"Gary V. Vaughan" <[EMAIL PROTECTED]> writes:
>
> The problem is that libtool.m4 jumps through a bunch if hoops to
> find an echo that doesn't interpret backslashes, since it is quite a
> common problem, which causes libtool a lot of headaches.
Sorry I'm a bit thick, I've not been addressing the question. When
invoked as /bin/sh or after "emulate sh", zsh's echo seems clean.
Another question was the MLB, and as far as I can tell it has the same
problem whenever using zsh with backquotes.
> Does zsh have a `printf' builtin?
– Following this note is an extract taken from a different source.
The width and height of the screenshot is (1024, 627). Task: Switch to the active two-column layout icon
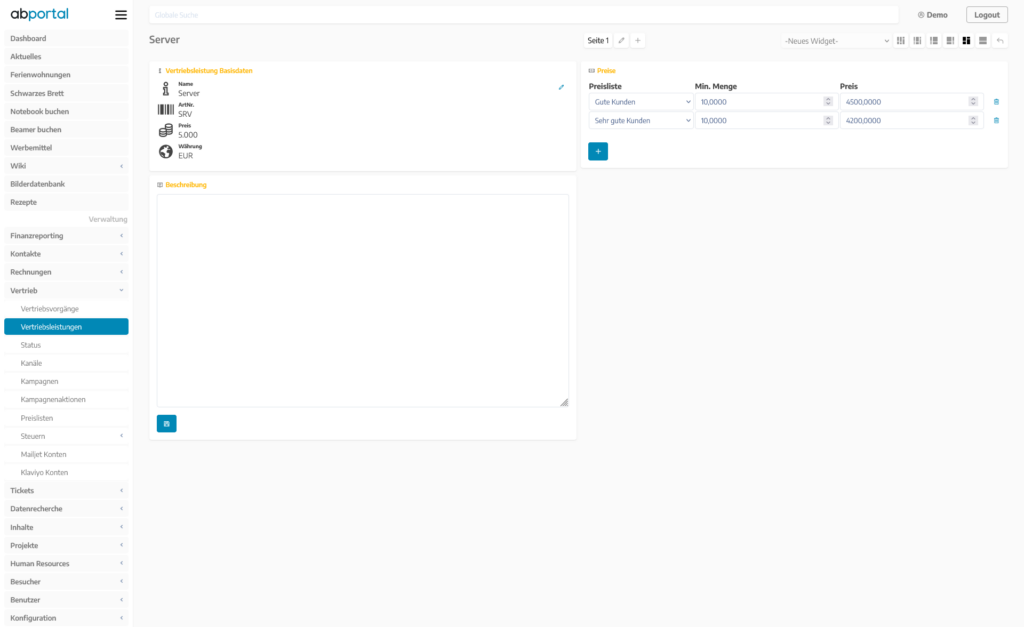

Maybe that will work -- it is
> what we use for ksh.
No, but it has a "print" which does some horrible transformations.
> Anyway, I have temporarily changed the backticks for darwin to $()
> until we have time to solve this correctly.
If it turns out to be eval that's the problem (and it'd be unwise to
trust me on that), perhaps it'd be a simplification to do a transform
command for each variable separately rather than in a for loop. zsh
seems to leave backquote output alone when used directly.
lt_foo=`$echo "$foo" | sed 's/wacky/transform/'`
No doubt m4 could help with that, perhaps even the substitutions in
the here document could be generated that way too, via a diversion.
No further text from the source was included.